Beginning with the line that holds "Task: Focus the Username input field" and ending with the last line below, repeat each line exactly, leaving any pictures out.

*** EXERCISE INPUTS Section Begins ***

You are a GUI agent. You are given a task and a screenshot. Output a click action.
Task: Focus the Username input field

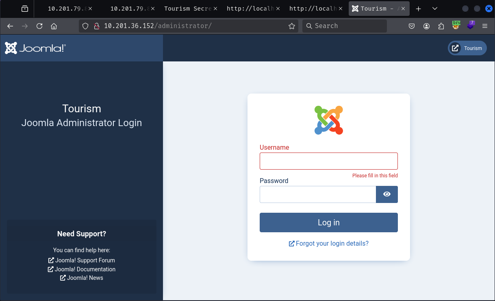pos(328,161)
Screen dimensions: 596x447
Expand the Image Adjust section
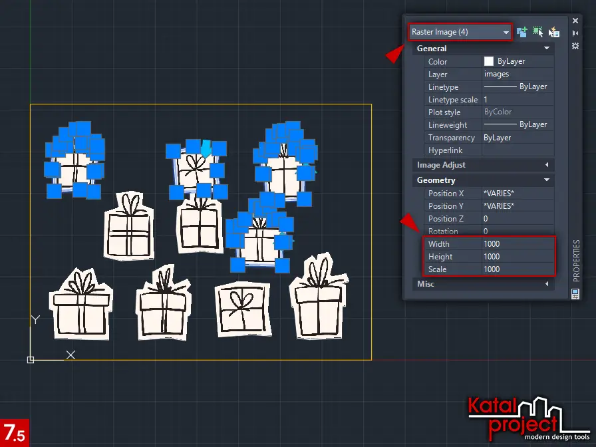click(547, 165)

*** EXERCISE INPUTS Section Ends ***

◆ TASK ANSWER ◆
Task: Focus the Username input field

pos(328,161)
Screen dimensions: 596x447
Expand the Image Adjust section
click(547, 165)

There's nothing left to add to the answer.